(SOURCE TEXT begins)
Now that the coffee plant genome has been sequenced, it's only a matter of time until we're all brewing up genetically engineered, super-caffeinated coffee beans, right? Maybe. Here's what we know now about coffee that we never knew before.
Photo Credit: Christoph |CC0 1.0
An international team of scientists has sequenced and published the coffee genome. More specifically, researchers have sequenced the genome of Coffea canephora. Better known as "robusta" coffee, C. canephora makes up roughly 30% of the world's commercial coffee production. The remaining 70% is accounted for primarily by C. arabica, a hybridized offspring of C. canephora.
Together, these species comprise one of the world's most treasured agricultural commodities, and are the starting materials for what is arguably the most highly prized beverage on Earth. Caffeine, after all, is far and away humanity's favorite psychoactive drug, and coffee is the vehicle by which most of us consume it – to the tune of roughly 2.25-billion cups a day.
(SOURCE TEXT ends)
Continue the coffee genome article with the next part, picking up after its last sentence.
(PROVIDED MATERIAL begins)
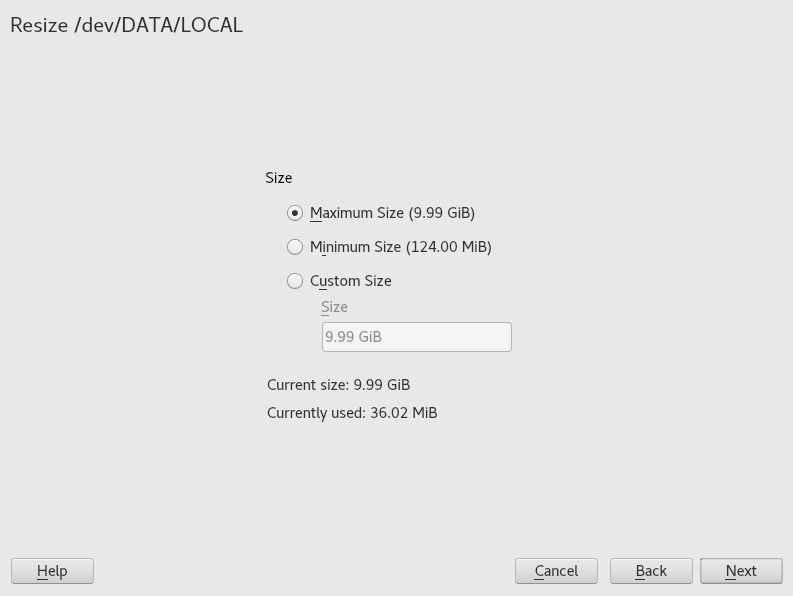Click the custom Size input field
The height and width of the screenshot is (596, 793).
(416, 337)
(PROVIDED MATERIAL ends)
ANSWER SPACE.
It's safe to wager, then, that coffee would not be so popular were it not for its caffeine content. And that's what makes the publication of the C. canephora genome so exciting. The researchers, it turns out, have done more than identified over 25,000 protein-making genes in the robusta coffee genome. By examining which families of genes expanded in the course of coffee's evolution, and comparing its genome to those of other plant species, researchers co-led by University of Buffalo genome scientist Victor Albert, were able to, in his words, "learn about coffee's independent pathway in evolution, including — excitingly — the story of caffeine."
The genes responsible for coffee's caffeine-production code for a group of enzymes called N-methyltransferases. The N-methyltransferase family is ancient, and has evolved and diversified over many millions of years to perform a variety of tasks in innumerable species of plants. Previous research has shown that the caffeine in plants like tea and cacao is also produced by N-methyltransferases. What the newly sequenced coffee genome reveals is that these C. canephora's caffeine-producing enzymes evolved independently from those in cacao and tea.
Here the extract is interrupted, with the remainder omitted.